**What to do:** Transcribe exactly, and only, the lines running from the one that contains "Task: Check the Enhance Color option" through the last line of the material. No pictures.

**Supplied data:**
►

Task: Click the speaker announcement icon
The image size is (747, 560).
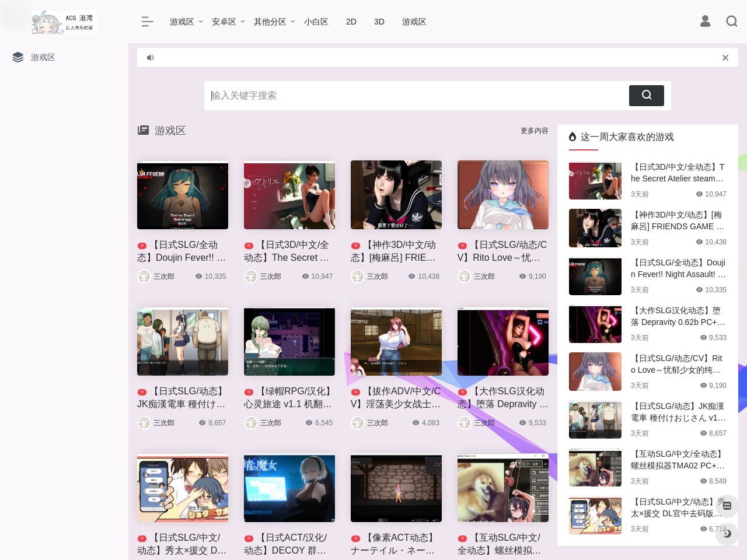Action: (151, 58)
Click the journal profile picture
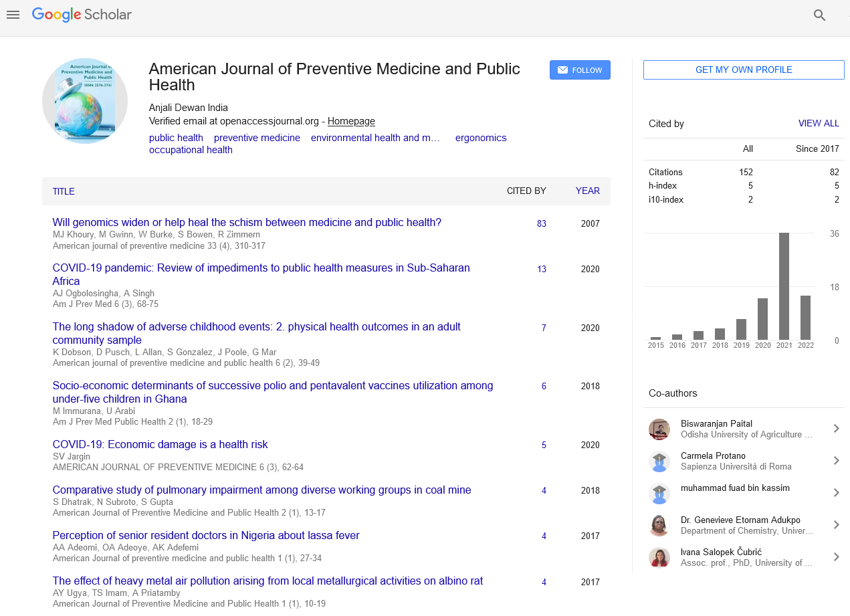The image size is (850, 616). pyautogui.click(x=85, y=101)
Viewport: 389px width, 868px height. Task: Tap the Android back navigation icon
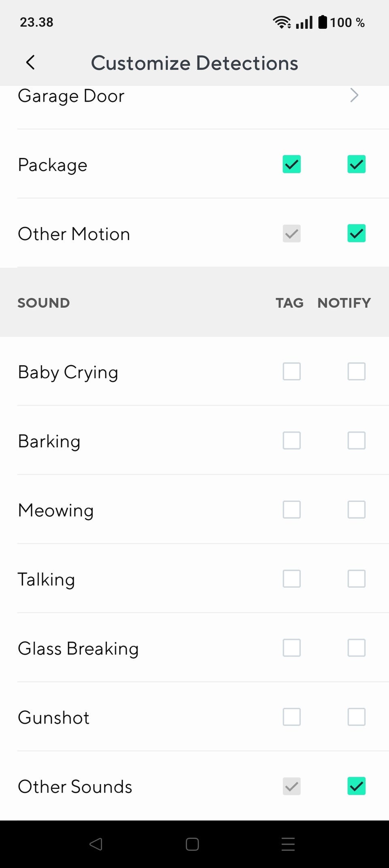point(96,844)
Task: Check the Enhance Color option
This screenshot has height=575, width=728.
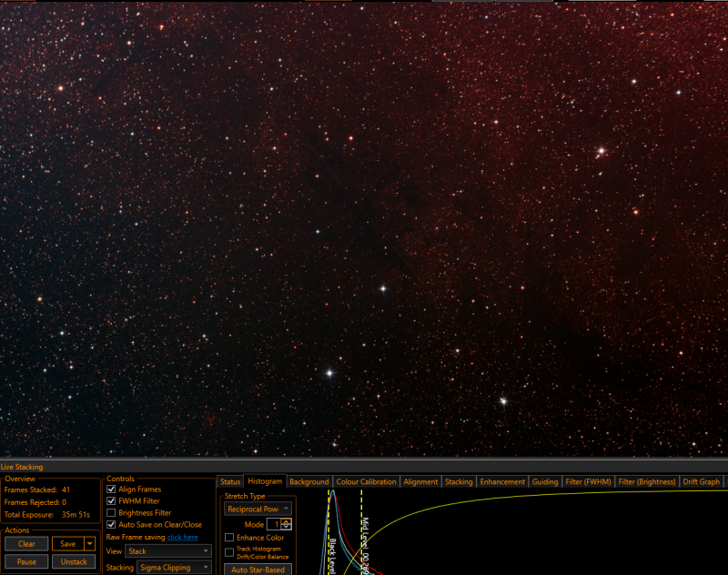Action: 229,538
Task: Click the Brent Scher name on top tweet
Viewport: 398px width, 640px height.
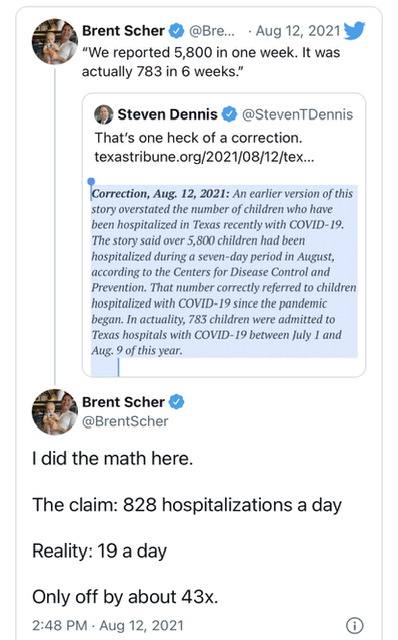Action: coord(123,31)
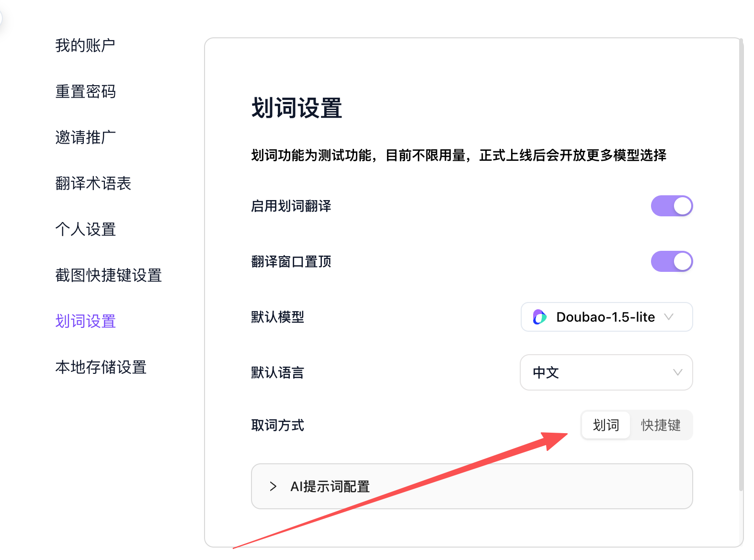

◄

**Task answer:**
Task: Check the Enhance Color option
This screenshot has height=575, width=728.
Action: 229,538
Task: Click the Brent Scher name on top tweet
Viewport: 398px width, 640px height.
Action: coord(123,31)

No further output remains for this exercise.